Six months into this pontificate, and people are starting to go a little crazy.

For example, the Archbishop of Birmingham is talking about intercommunion with Anglicans, based on a document which dates back to 1993 and concerns the conditions necessary for intercommunion with the Eastern Orthodox.   (In other words, that document doesn’t apply.  One is an actual Church with valid sacraments and the other is neither.)

For example, in the Archdiocese of Freiburg, Germany, some minor chancery official usurped authority which was not his in order to outline a “policy” that would allow the divorced and remarried in the diocese to receive Communion.  (In other words, it remains entirely against the law and, whether he did it on his own or with the wink and nod of the diocese’s administrator, someone oughta get their backside paddled, and hard.)

Not helpful.

In some places, the Church’s teaching on doctrine and morals are out the window.

Real colors are being revealed.

We have a prime example of the Francis Effect from Nancy Pelosi’s pet Bishop:  Robert W. McElroy.  Appointed by Pope Benedict for some inexplicable reason as an auxiliary bishop of San Francisco in 2010, McElroy wrote a piece for the Jesuit rag America in 2005 in which he rode to the rescue of pro-abort Catholic politicians facing a potential risk of being denied the Eucharist for voting in favor of child murder in utero:

1. The denial of the Eucharist to political leaders who support abortion legislation will inevitably be perceived by Americans, Catholic and non-Catholic alike, as coercive. The church has presented itself to American society as a witness to the values of the Gospel in the social order, seeking to convert minds and hearts to defend the dignity of the human person. Eucharistic sanctions will be seen as a repudiation of this role in the public square and the adoption of a radically new stance based upon the coercion of minds rather than the conversion of minds.
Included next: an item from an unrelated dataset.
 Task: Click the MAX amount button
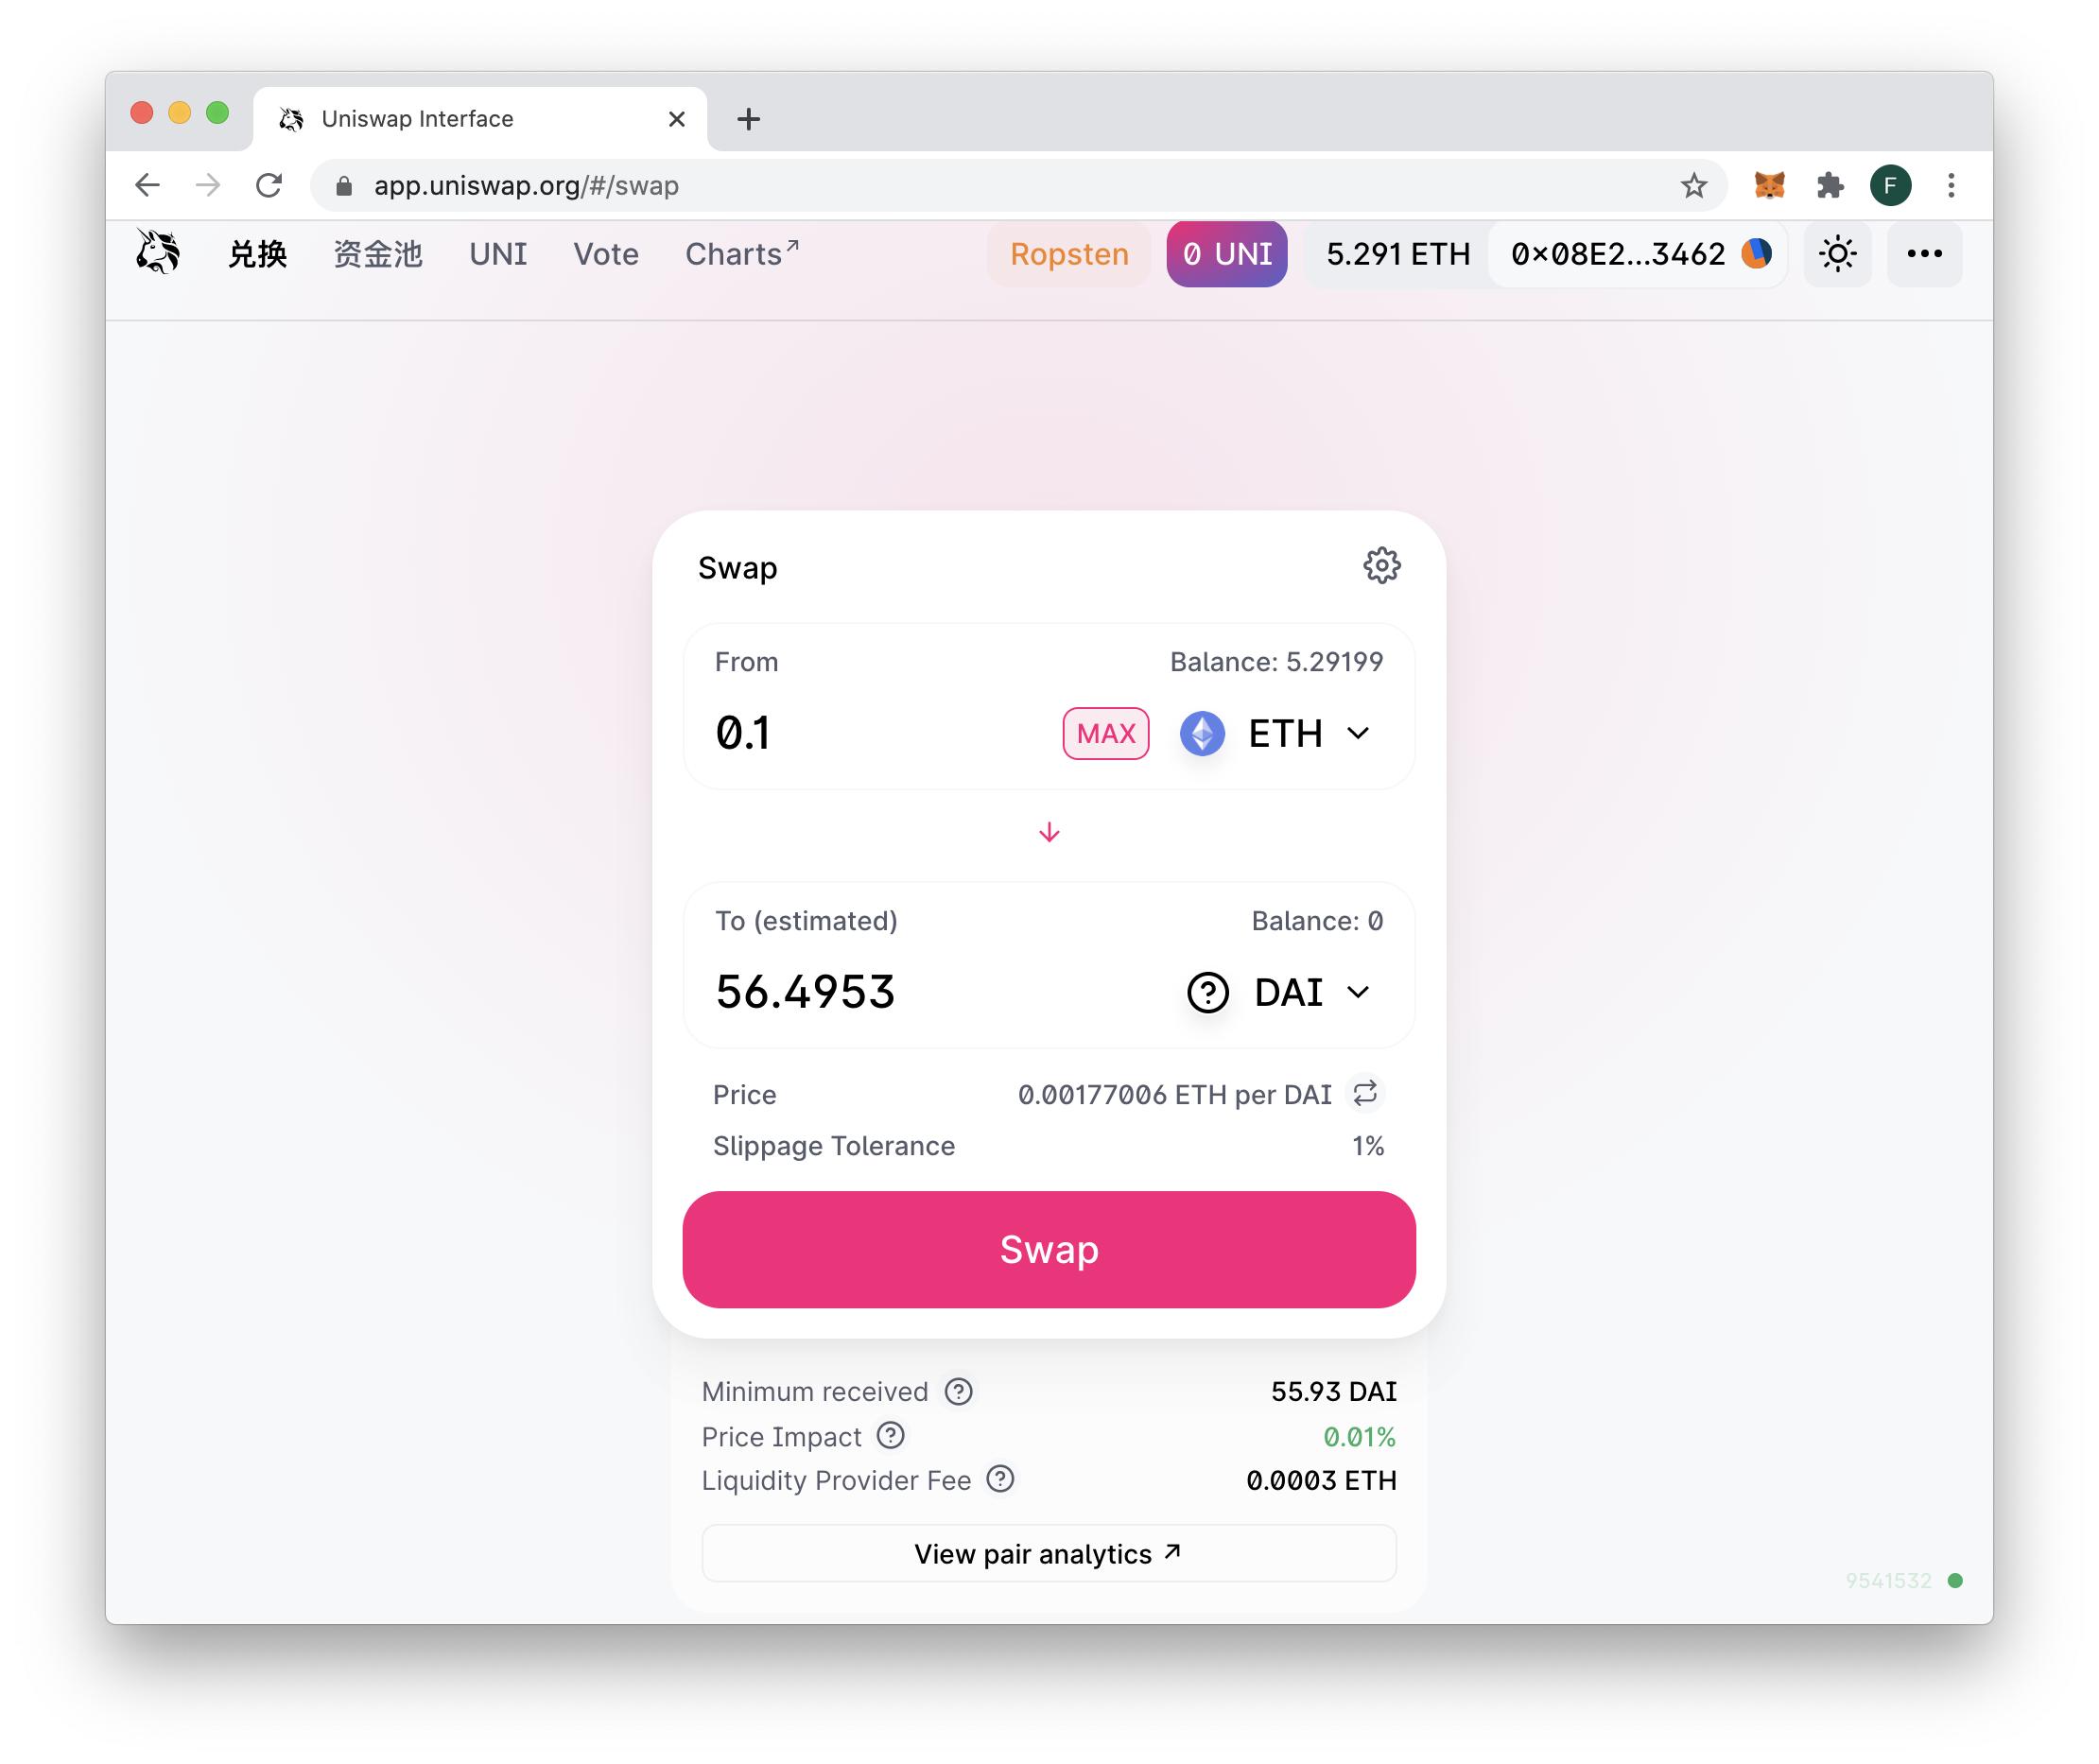(1105, 733)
It does not matter that eucharistic sanctions would be fully within the legitimate moral and civil rights of the church to adopt, and that those who have attacked them as a violation of the separation of church and state are totally in error in their understanding of the constitutional tradition of the United States. What does matter enormously is that Americans will in general recoil from the use of the Eucharist as a political weapon, and will reassess their overall opinion of the church’s role in the political order. Not only will sanctions not increase support for pro-life legislation; they will also undermine support for the church’s entire effort to bring Gospel values to the structures and policies of American government and society.

2. Eucharistic sanctions will further identify abortion as a sectarian Catholic issue and thus play into the hands of those who falsely accuse the pro-life movement of imposing specifically religious tenets upon the American people. One of the most damaging and mistaken charges leveled against pro-life political leaders and groups is the assertion that the commitment to protect human life from the moment of conception is a specifically religious principle and should not be enshrined in law in a religiously free society. The pro-life movement has worked arduously to refute this assertion and to build a coalition that crosses religious boundaries, embracing men and women of all religions and no religion. The imposition of eucharistic sanctions will cripple this effort.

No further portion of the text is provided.